To allow IAM users to operate buckets and objects on OBS Console or OBS Browser+, add at least the obs:bucket:ListAllMyBuckets and obs:bucket:ListBucket permissions to the custom policy.
Note
obs:bucket:ListAllMyBuckets applies to all resources. You need to select all resources.
obs:bucket:ListBucket applies only to the authorized bucket. You can select all resources or a specified bucket as needed.
Procedure¶
Log in to the management console using a cloud service account.
On the top menu bar, choose Service List > Management & Deployment > Identity and Access Management. The IAM console is displayed.
In the navigation pane, choose Permissions.
Click Create Custom Policy in the upper right corner.
Configure parameters for a custom policy.
Figure 1 Configuring a custom policy¶
Table 1 Parameters for configuring a custom policy¶ Parameter
Description
Policy Name
Name of the custom policy
Policy View
Set this parameter based on your own habits. Visual editor is used here.
Policy Content
[Permission 1] It is mandatory when an authorized user needs to perform operations on OBS Console or OBS Browser+.
Select Allow.
Select Object Storage Service (OBS).
Select obs:bucket:ListAllMyBuckets from the actions.
Select All for resources.
[Permission 2]
Select Allow.
Select Object Storage Service (OBS).
Select the actions to be authorized.
Choose Specific resources > Bucket to specify bucket resources.
[Format]
obs:*:*:bucket:bucket name
[Note]
For bucket resources, IAM automatically generates the prefix of the resource path: obs:*:*:bucket:.

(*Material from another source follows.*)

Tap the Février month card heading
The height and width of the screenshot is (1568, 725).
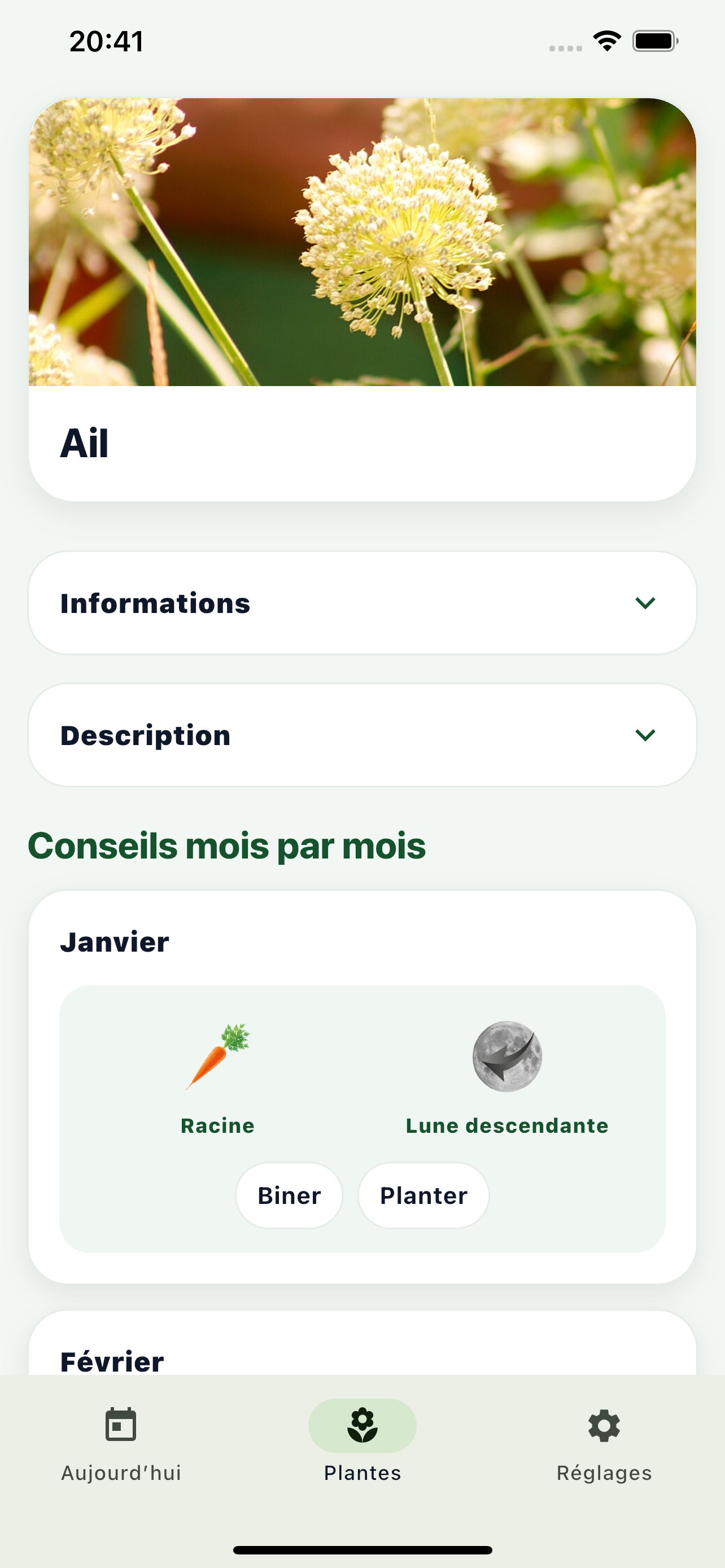112,1361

For the path of a specific bucket, add the bucket name to the end. You can also add a wildcard character (
*) to indicate any bucket. Example:obs:*:*:bucket:*, indicating any OBS bucket.
To perform operations on OBS Console or OBS Browser+, grant the obs:bucket:ListBucket permission to a specified bucket.
Choose Specific resources > Object to specify an object resource.
[Format]
obs:::object:bucket name/object name
[Note]
For object resources, IAM automatically generates the prefix of the resource path: obs:*:*:object:
For the path of a specific object, add the bucket name/object name to the end. You can also add a wildcard character (
*) to indicate any object in a bucket. Example:obs:*:*:object:my-bucket/my-object/*: any object in the my-object directory of the my-bucket bucket.
Scope
The default value is Global services.
Click OK. The custom policy is created.
Create a user group and assign permissions.
Add the created custom policy to the user group by following the instructions in the IAM document.
Add the IAM user you want to authorize to the created user group by referring to Creating a User and Adding the User to a User Group.
Note
Due to data caching, it takes about 10 to 15 minutes for a custom policy to take effect after the authorization.